** SUPPLIED PASSAGE **
Sunday night, Discovery aired Eaten Alive, a much-hyped, two-hour special in which a man was to be eaten alive by an anaconda, for reasons unknown. But really, the only thing “eaten alive” was Discovery’s last shred of dignity.

The special promised to show naturalist and daredevil Paul Rosolie get consumed whole by the massive snake. The first 90 minutes or so of the two-hour show were dedicated to Rosolie and his team canoeing through the swamps of the Amazon, flopping around in the water, looking for a snake to eat him. Then, in the final few minutes, Rosolie confronted a snake and threw himself on top of it, essentially forcing the creature to wrap him in its coils.

Despite the innovative design of Rosolie’s snake-proof, customized Monty Python suit, the force of the coil was too much, and Rosolie called off the stunt after he said his arm was going to break. The snake left hungry, and viewers left disappointed.

Watch the riveting drama unfold:

A video on Discovery’s website called “Why Get Eaten Alive?“ purports to explain the motivation behind the stunt (watch it and you’ll still have no idea) but we knew long ago why they did it.

The network that brings you Amish Mafia had its highest viewership in 12 years last year by committing to programming like Eaten Alive and other shows that are somehow even less scientific than that, like the illegal racing show Street Outlaws. This tweet just about sums up Discovery’s strategy with Eaten Alive and similar TV events:

“Wallenda,” of course, refers to Nik Wallenda, the high wire walker who has a near-exclusive deal with Discovery to air his stunts. Are they educational? No. Entertaining? Debatably. Even these types of stunts mislead audiences, though admittedly not quite to the same degree of duplicity that the Eaten Alive special inflicted. That’s setting the bar rather low.

** INPUT **
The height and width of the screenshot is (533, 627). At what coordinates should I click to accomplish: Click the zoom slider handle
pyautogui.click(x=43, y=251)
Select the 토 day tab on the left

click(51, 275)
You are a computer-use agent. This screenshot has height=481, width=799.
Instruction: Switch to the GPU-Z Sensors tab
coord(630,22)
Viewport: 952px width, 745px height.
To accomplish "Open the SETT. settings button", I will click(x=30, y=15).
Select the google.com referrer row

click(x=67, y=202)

* * *

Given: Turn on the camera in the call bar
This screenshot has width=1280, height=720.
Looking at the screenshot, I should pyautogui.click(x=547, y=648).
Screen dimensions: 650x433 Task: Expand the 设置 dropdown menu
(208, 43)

...

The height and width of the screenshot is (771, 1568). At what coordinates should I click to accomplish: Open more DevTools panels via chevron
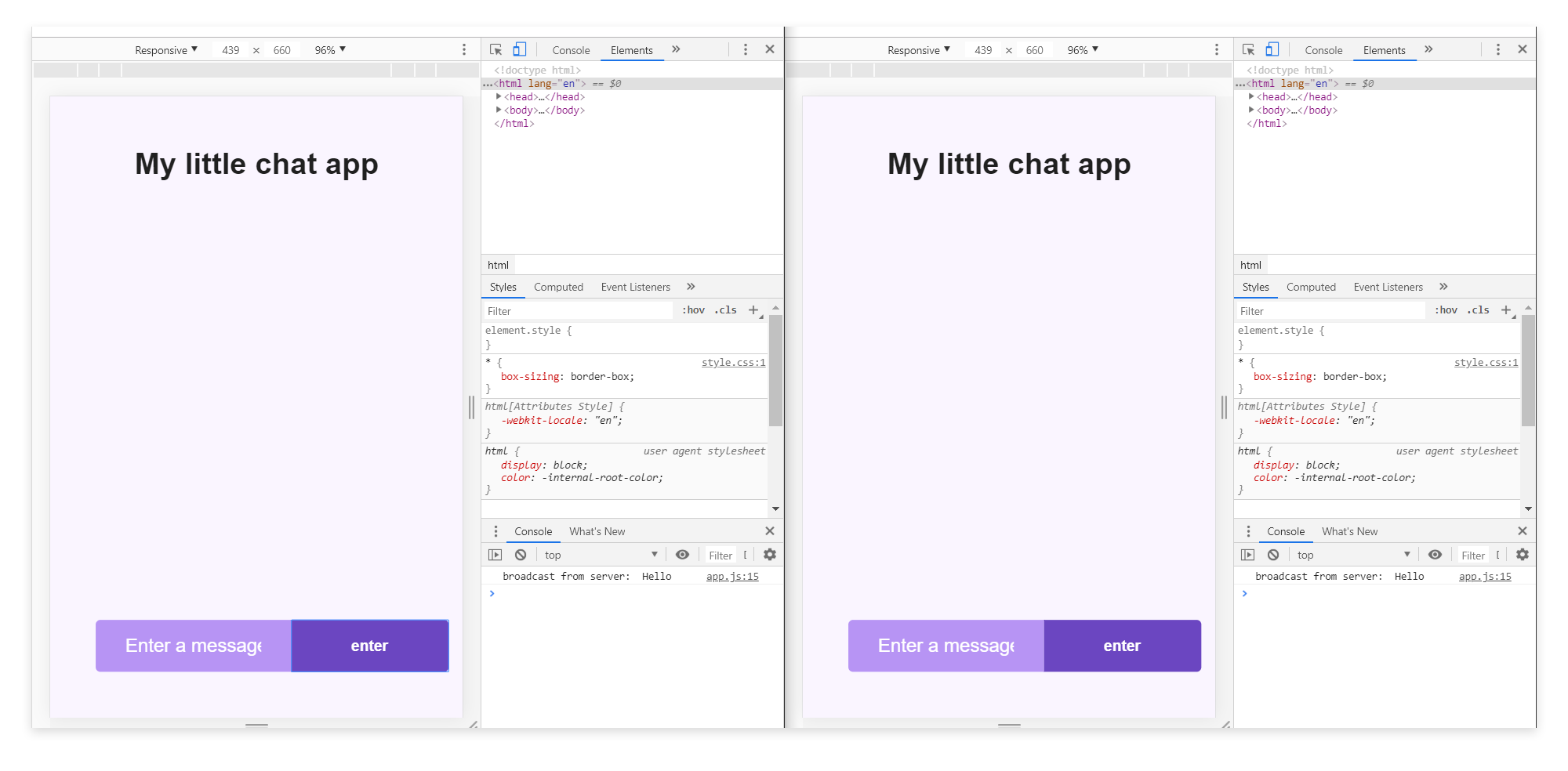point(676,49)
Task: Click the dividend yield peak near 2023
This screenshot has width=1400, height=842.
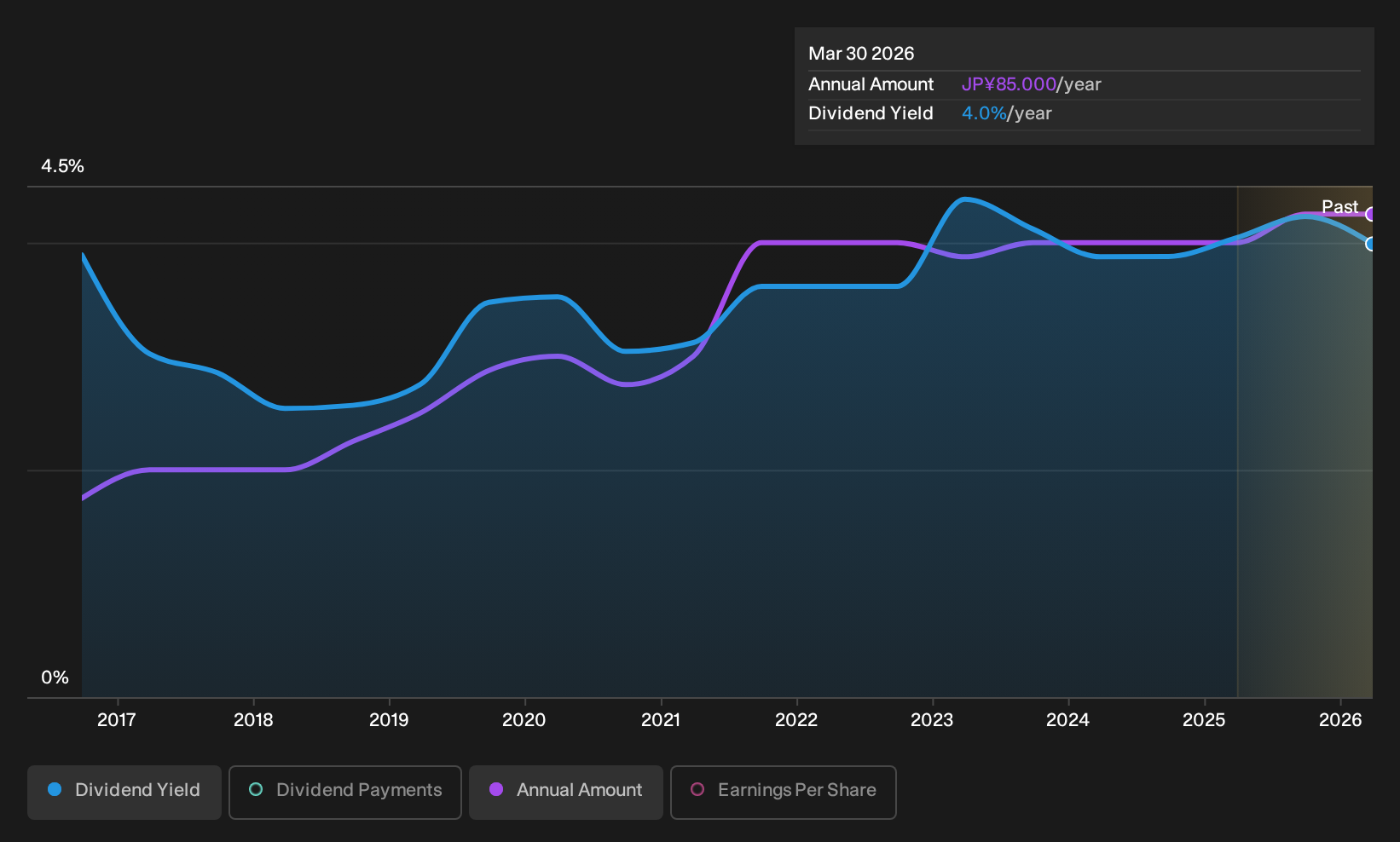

** WHAT TO DO **
1. Please quote the Eaten Alive passage from "A video on Discovery’s" up to and including "bar rather low.".
2. In the records, swap "peak" for "trough" in the lines from the line with "Task: Click the dividend yield peak near 2023" up to and including the line with "This screenshot has width=1400, height=842.", leaving everything else unchanged. Return only those lines.

** ANSWERS TO THE EXERCISES **
1.
A video on Discovery’s website called “Why Get Eaten Alive?“ purports to explain the motivation behind the stunt (watch it and you’ll still have no idea) but we knew long ago why they did it.

The network that brings you Amish Mafia had its highest viewership in 12 years last year by committing to programming like Eaten Alive and other shows that are somehow even less scientific than that, like the illegal racing show Street Outlaws. This tweet just about sums up Discovery’s strategy with Eaten Alive and similar TV events:

“Wallenda,” of course, refers to Nik Wallenda, the high wire walker who has a near-exclusive deal with Discovery to air his stunts. Are they educational? No. Entertaining? Debatably. Even these types of stunts mislead audiences, though admittedly not quite to the same degree of duplicity that the Eaten Alive special inflicted. That’s setting the bar rather low.

2.
Task: Click the dividend yield trough near 2023
This screenshot has width=1400, height=842.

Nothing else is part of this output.